Le expliqué que una detención no es una condena y que ante un tribunal alemán nadie sería condenado a no ser que existieran las pruebas necesarias. Éste era un tema recurrente entre nosotros desde nuestra época de estudiantes. Korten había encontrado entonces en los bouquinistes un libro sobre sentencias judiciales erróneas famosas y discutía conmigo noches enteras sobre si la justicia humana podía evitar esos errores. Yo había defendido esa postura; Korten, por el contrario, adoptaba el punto de vista de que hay que vivir con sentencias judiciales erróneas.

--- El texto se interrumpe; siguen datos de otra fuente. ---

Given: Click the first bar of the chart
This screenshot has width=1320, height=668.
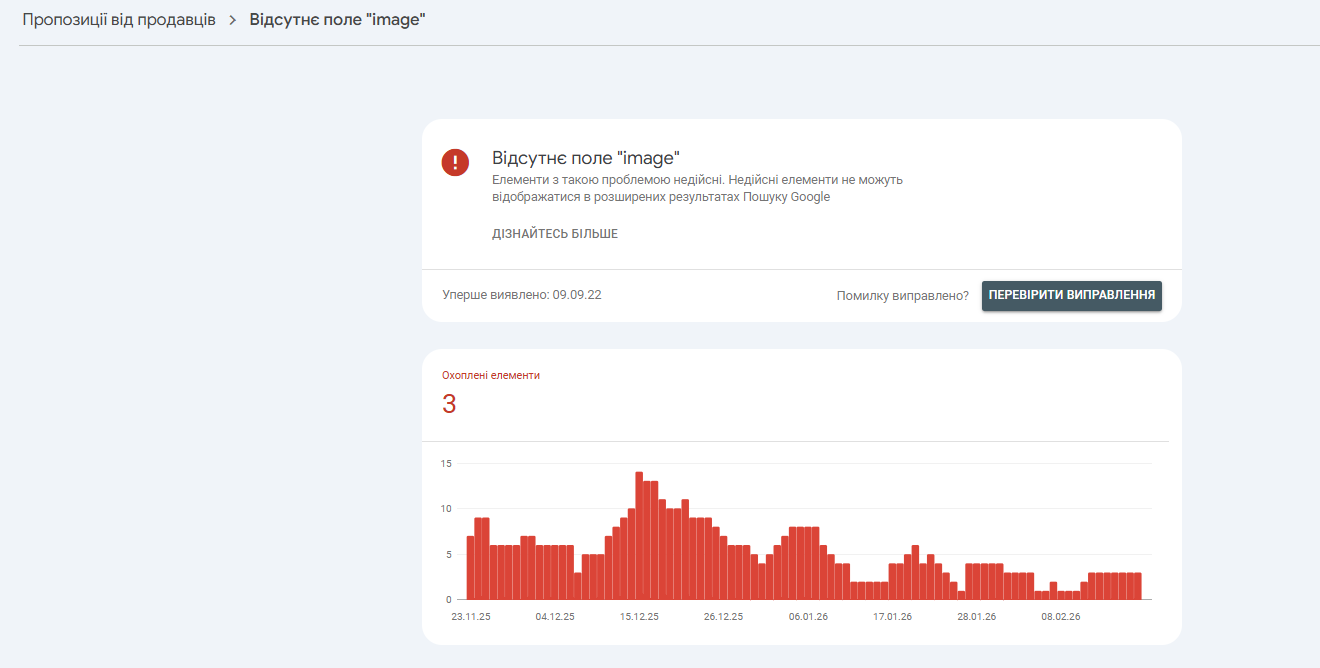Looking at the screenshot, I should [470, 567].
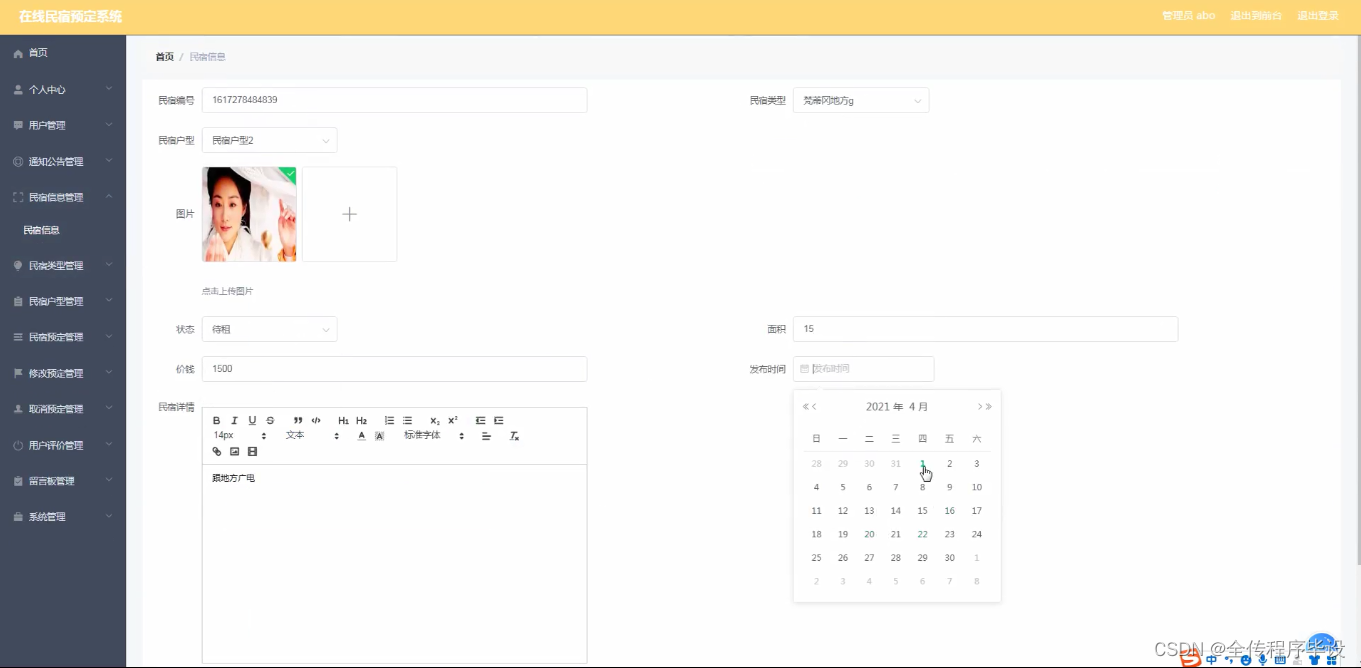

Me acordé de una tarde de invierno de nuestra época de estudiantes en Berlín. Klara y yo íbamos en trineo por Kreuzberg y luego estábamos invitados a merendar en casa de Korten. Klara tenía diecisiete años, mil veces la habla visto, en tanto que hermana pequeña de Ferdinand, sin fijarme nunca en ella, y si la había llevado conmigo en el trineo era sólo porque me lo había estado pidiendo con zalamerías. En realidad, yo esperaba encontrarme con Pauline en el tobogán, ayudarla tras una caída o poder defenderla de los sucios pilluelos de Kreuzberg. ¿Había estado Pauline? En cualquier caso, de pronto sólo tuve ojos para Klara. Llevaba una chaqueta de piel y un chal de colores, y sus rizos rubios volaban, y en sus mejillas encendidas se derretían los copos. Camino de su casa nos besamos por primera vez. Klara tuvo primero que convencerme para que subiera con ella a merendar. Yo no sabía cómo debía comportarme frente a ella en presencia de los padres y el hermano. Cuando más tarde me fui, me acompañó con un pretexto hasta la puerta y me dio un beso en secreto.